Thursday, April 19, 2007

A Little Tribute to Leonhard Euler

300 years ago last Sunday Leonhard Euler was born. The event is being celebrated in Basel this week. With Newton, Archimedes and Gauss he is generally considered to be one of the four pre-eminent mathematicians in history. Today I've been reading the book Leonhard Euler: Life, work and Legacy. It is a series of academic essays. Euler seems to have been a genial man, kind to the humans he found around him, not terribly interested in stirring up controversy and, of course, a genius.

One of the many things he demonstrated, from observations from various geographical expeditions, was that the earth was an oblate spheroid (flattened on the top, rather like a mandarin orange) - just as Newton had thought - rather than the elongated spindle favoured by the followers of Descartes (the Cartesians).

Euler was born in Basle, educated in Germany and spent his working life in St Petersburg with an interim period in Berlin where he seems to have done a lot of his most important work. He was an incredibly productive man and left a huge legacy of publications behind him. One of the most interesting was a compilation of 'Letters to a German Princess'. The princess concerned was a girl of fifteen called Charlotte. In these letters (about two a week from April 1760- May 1763) he wrote about science and philosophy and they are a valuable example of the popularisation of science of the time. It sounds to me that Charlotte was quite lucky - if she had managed to ingest all of this information she would have been incredibly well educated - but wonder if she appreciated her opportunity.

'Charlotte?'
'What?'
'A letter's come for you.'
'Another one? Is it from Berlin?'
'Yes.'
'Ah. Maybe I'll open it later.'

By the end of his life Euler was blind. He lost his first eye to an abscess in middle age and his second eye after an operation to remove a cataract became infected. But by this time he had declared sight to be a distraction. His memory was phenomenal and apparently at the age of 16 he could recite long passages from Virgil's Aeneid by heart and at the age of seventy he still knew the work in its entirety. This photographic memory was particularly useful once he was blind because he could remember and follow entire tracts of mathematical expressions that his students read out to him which enabled him to continue working well into old age.

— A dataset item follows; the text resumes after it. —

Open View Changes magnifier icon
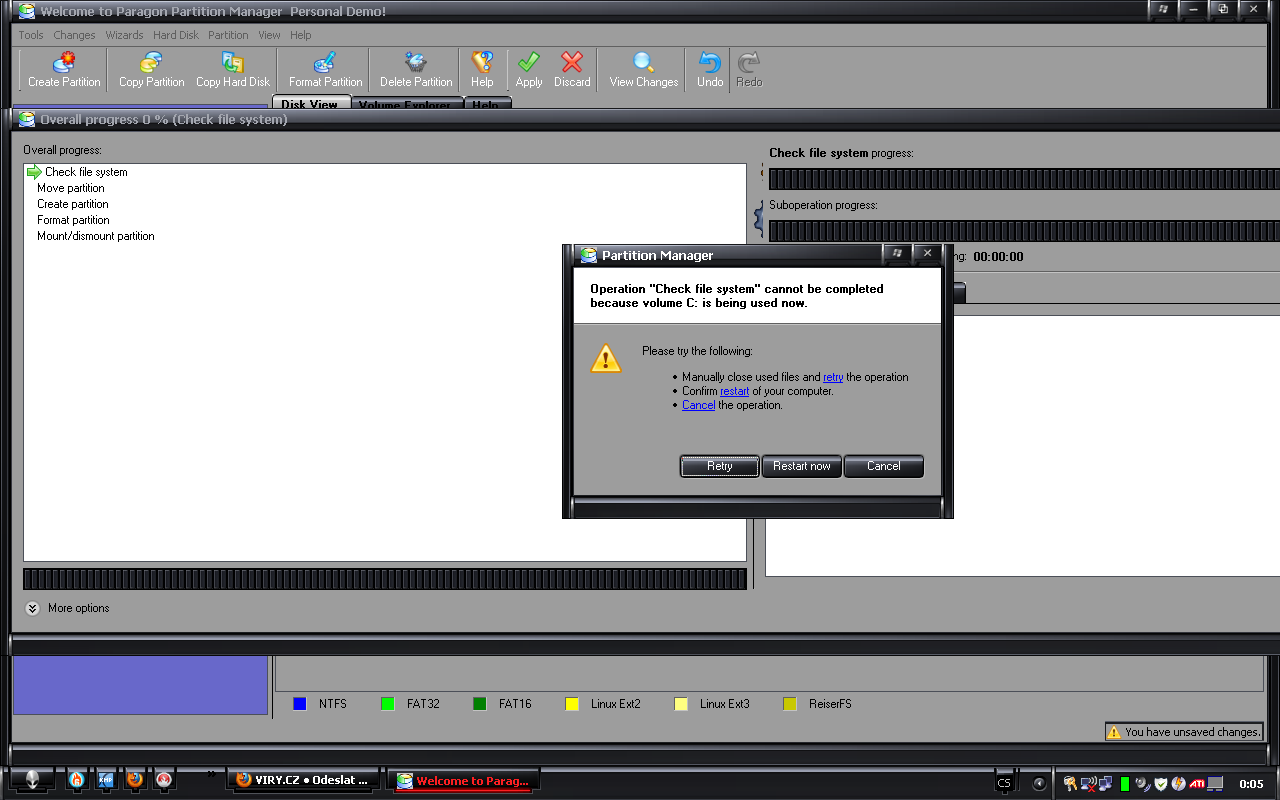Image resolution: width=1280 pixels, height=800 pixels. pyautogui.click(x=643, y=64)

On the day of his death ( September 18th 1783) he gave his grandson a maths lesson, made mental calculations on how high a hot air balloon could rise, discussed the orbit of the planet of Uranus and then had his tea. It was then that his pipe fell from his hand. He stooped to pick it up but rose again empty handed. Then, clapping both hands to his chest he exclaimed 'I am dying' and collapsed. As usual he was right. He died about six hours later without regaining consciousness.

Having a memory like Euler's must be very useful in many professions. My brother has always been good at remembering the most obscure facts and then regurgitating them at will. I, in contrast, frequently have trouble remembering the end of a sentence I have just begun. Somehow I lose interest in it and my mind wanders...And just as I finish writing this remember where I first read about Euler - in that Draaisma book about life speeding up as we get older. Which is all about memory, ironically enough.

4 Comments:

Anonymous Anonymous said...

Another fascinating post, Clare! Please promise that you will never stop blogging.

Thu Apr 19, 08:09:00 pm  
Anonymous Anonymous said...

Yes, very interesting. And he's exactly the same age as Linnaeus. I wonder if they knew each other?

The story you tell reminds me a little bit of Sophie's World.

I'm with you on the memory.

Thu Apr 19, 09:54:00 pm  
Blogger Jonathan Wonham said...

Very interesting. I suppose 'famous last calculations' is a mathematician's equivalent of 'famous last words'.

Thu Apr 19, 09:59:00 pm  
Anonymous Anonymous said...

Oh thank you Susan, I think you're the kindest blogger I know.

No mention of Linnaeus in the book I read, Maxine - of course that means nothing. I've not read Sophie's world. I should I guess.

Yes - famous last calculations - I wonder what most people's are.